(Stored items)
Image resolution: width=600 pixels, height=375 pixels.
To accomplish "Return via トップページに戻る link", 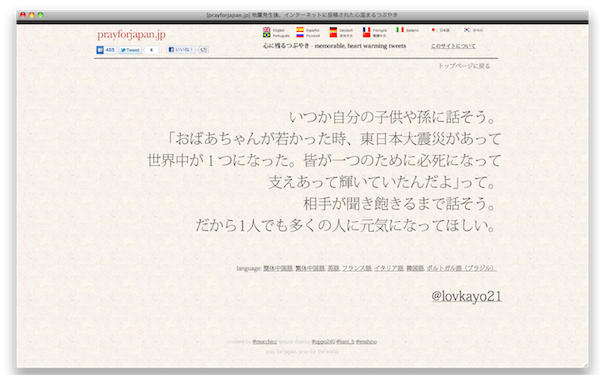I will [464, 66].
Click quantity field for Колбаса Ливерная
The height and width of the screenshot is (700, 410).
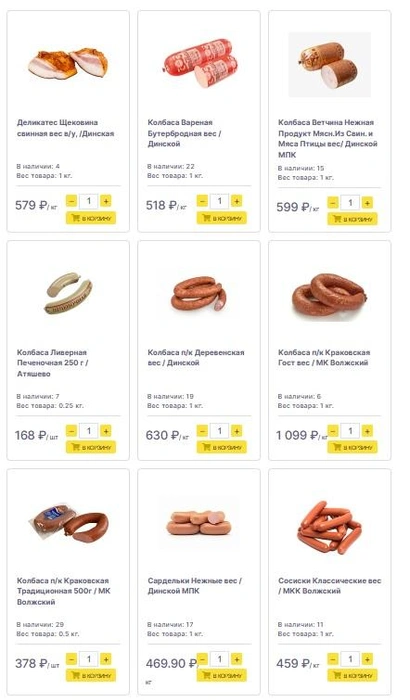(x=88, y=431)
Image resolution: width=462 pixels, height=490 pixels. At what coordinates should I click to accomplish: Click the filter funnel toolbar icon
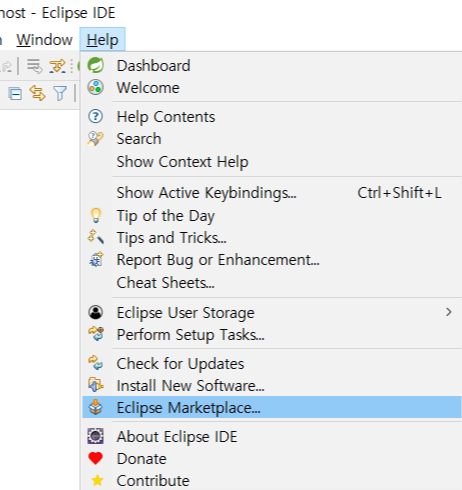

== PROBLEM DESCRIPTION ==
Please find every line in the records above that holds the word "resolution" and copy it.

== SOLUTION ==
Image resolution: width=600 pixels, height=375 pixels.
Image resolution: width=462 pixels, height=490 pixels. At what coordinates should I click to accomplish: Click the filter funnel toolbar icon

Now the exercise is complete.